### Stated goal
Transcribe the lines of the listing below verbatim, from the line with "1013x399 pixels. Task: Click" to the line with "should pyautogui.click(x=1132, y=146).", including both of those lines.
— start Input records —
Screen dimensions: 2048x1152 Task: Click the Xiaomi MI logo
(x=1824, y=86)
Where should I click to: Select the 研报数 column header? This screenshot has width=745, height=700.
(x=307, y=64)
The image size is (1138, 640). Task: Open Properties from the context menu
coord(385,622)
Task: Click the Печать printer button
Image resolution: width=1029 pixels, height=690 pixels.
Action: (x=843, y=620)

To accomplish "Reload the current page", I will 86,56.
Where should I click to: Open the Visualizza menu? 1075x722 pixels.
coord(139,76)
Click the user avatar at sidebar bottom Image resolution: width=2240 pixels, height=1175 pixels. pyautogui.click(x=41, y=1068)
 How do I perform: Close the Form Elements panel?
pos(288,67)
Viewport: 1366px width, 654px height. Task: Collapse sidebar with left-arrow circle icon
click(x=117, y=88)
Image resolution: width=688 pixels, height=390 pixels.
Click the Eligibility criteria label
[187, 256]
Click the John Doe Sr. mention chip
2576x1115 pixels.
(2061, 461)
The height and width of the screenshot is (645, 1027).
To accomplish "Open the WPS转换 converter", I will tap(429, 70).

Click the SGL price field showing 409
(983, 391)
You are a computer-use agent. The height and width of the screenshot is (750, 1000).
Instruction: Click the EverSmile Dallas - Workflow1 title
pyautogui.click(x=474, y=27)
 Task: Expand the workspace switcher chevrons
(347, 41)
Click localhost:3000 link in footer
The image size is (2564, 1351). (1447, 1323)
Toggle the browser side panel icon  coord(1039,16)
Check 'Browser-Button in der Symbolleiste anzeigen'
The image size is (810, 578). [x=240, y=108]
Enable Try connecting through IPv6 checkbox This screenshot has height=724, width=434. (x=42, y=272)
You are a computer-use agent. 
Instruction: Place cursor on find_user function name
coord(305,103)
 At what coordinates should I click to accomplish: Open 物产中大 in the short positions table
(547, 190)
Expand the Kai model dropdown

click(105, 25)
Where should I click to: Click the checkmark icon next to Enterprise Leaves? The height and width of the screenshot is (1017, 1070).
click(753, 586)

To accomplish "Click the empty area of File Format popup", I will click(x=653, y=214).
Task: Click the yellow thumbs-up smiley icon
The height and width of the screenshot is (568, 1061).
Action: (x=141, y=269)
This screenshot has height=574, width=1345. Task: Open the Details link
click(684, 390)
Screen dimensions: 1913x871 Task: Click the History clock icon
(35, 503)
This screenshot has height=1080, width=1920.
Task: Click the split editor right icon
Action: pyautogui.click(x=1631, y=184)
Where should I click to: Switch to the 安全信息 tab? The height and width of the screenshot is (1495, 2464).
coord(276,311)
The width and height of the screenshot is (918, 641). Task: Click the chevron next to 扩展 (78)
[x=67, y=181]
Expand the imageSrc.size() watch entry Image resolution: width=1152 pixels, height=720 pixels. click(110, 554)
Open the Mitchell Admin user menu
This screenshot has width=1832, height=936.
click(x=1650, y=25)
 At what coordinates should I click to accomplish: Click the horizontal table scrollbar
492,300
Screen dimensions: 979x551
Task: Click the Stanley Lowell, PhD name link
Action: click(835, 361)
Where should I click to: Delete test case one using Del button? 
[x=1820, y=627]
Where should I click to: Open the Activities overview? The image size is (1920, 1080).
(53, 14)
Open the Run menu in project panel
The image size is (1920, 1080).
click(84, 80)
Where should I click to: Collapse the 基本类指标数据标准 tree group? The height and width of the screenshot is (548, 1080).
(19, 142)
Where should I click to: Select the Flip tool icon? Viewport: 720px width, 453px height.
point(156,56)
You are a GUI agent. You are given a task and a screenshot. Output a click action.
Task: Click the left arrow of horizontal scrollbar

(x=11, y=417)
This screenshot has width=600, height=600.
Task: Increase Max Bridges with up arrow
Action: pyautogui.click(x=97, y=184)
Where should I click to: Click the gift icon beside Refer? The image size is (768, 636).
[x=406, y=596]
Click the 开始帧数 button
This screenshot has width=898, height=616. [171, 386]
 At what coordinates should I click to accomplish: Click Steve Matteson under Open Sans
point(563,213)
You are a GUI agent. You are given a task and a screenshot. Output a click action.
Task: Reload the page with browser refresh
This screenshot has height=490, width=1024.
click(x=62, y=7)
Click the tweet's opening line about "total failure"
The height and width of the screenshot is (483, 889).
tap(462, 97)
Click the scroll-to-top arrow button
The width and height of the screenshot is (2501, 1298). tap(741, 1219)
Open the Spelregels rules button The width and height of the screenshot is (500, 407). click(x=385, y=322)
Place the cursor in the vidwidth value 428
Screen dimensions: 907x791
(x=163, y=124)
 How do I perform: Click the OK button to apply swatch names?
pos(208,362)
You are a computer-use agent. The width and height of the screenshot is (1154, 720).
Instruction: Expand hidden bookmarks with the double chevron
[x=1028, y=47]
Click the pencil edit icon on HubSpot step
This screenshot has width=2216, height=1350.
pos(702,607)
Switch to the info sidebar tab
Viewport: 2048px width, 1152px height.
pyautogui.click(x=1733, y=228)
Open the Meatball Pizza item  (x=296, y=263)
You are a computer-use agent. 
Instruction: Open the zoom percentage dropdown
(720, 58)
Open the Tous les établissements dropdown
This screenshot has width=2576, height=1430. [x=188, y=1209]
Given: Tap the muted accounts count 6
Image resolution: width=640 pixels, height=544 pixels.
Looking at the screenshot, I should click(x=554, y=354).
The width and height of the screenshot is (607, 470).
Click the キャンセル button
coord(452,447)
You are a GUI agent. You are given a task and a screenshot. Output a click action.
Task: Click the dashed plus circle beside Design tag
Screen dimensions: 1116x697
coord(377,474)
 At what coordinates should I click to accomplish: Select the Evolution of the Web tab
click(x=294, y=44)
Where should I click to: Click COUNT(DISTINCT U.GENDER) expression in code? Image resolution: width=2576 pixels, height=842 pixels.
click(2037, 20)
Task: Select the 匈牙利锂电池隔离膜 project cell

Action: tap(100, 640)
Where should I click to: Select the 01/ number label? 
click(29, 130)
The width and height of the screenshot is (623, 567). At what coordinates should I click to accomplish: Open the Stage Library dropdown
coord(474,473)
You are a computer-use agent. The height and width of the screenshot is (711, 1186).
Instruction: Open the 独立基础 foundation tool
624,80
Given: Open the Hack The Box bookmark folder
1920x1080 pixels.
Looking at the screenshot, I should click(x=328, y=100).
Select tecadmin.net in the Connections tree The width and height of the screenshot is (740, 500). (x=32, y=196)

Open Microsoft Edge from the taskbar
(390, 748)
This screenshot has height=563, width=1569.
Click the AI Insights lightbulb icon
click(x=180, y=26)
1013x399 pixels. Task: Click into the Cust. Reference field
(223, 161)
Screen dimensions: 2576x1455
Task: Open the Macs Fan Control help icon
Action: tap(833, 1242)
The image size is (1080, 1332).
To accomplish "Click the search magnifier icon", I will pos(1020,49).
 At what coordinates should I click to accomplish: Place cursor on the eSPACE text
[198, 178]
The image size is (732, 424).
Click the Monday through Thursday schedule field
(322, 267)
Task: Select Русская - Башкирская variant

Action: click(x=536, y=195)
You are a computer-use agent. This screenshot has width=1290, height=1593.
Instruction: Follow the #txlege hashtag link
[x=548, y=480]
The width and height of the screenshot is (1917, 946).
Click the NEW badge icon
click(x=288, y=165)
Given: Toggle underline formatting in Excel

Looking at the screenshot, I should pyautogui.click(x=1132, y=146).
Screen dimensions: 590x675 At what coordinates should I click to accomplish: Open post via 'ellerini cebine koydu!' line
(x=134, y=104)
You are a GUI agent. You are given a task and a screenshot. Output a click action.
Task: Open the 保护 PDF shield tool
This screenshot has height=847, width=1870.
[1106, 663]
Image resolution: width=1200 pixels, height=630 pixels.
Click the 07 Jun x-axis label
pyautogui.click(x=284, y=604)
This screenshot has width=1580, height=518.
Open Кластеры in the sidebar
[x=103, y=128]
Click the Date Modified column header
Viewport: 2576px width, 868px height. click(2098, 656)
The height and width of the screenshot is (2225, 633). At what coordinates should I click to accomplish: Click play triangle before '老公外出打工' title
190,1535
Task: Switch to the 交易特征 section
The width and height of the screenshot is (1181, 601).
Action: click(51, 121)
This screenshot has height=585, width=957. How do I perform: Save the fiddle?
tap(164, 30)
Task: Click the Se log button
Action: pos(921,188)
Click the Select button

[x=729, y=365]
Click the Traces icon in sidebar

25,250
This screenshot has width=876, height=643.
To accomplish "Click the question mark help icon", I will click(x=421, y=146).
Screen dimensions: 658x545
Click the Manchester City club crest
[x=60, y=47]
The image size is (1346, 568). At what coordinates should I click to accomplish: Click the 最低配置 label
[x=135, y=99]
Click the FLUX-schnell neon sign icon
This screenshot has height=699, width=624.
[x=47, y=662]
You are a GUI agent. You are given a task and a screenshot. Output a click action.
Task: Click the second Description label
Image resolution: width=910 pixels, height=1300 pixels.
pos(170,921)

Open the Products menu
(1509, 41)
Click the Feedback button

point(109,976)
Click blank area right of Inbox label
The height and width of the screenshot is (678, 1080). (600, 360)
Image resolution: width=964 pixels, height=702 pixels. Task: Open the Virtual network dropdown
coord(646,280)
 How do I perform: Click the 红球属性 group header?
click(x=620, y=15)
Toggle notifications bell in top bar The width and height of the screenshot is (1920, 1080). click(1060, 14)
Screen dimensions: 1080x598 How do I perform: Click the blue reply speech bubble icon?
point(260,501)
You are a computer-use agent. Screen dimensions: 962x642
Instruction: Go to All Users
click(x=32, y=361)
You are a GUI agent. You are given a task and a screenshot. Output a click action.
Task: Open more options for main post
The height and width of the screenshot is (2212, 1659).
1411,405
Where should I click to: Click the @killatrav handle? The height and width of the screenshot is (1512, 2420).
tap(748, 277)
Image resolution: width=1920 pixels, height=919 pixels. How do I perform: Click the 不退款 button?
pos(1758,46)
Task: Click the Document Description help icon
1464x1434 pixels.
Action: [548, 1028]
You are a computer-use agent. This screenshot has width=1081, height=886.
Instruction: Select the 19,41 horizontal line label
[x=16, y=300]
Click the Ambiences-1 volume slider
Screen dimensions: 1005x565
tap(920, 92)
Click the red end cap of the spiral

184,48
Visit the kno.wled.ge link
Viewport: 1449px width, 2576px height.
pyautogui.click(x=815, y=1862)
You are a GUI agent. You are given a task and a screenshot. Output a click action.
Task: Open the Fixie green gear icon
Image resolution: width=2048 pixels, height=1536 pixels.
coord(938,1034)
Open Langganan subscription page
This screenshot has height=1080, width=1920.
— end Input records —
### Exercise solution
1013x399 pixels. Task: Click into the Cust. Reference field
(223, 161)
Screen dimensions: 2576x1455
Task: Open the Macs Fan Control help icon
Action: tap(833, 1242)
The image size is (1080, 1332).
To accomplish "Click the search magnifier icon", I will pos(1020,49).
 At what coordinates should I click to accomplish: Place cursor on the eSPACE text
[198, 178]
The image size is (732, 424).
Click the Monday through Thursday schedule field
(322, 267)
Task: Select Русская - Башкирская variant

Action: click(x=536, y=195)
You are a computer-use agent. This screenshot has width=1290, height=1593.
Instruction: Follow the #txlege hashtag link
[x=548, y=480]
The width and height of the screenshot is (1917, 946).
Click the NEW badge icon
click(x=288, y=165)
Given: Toggle underline formatting in Excel

Looking at the screenshot, I should pyautogui.click(x=1132, y=146).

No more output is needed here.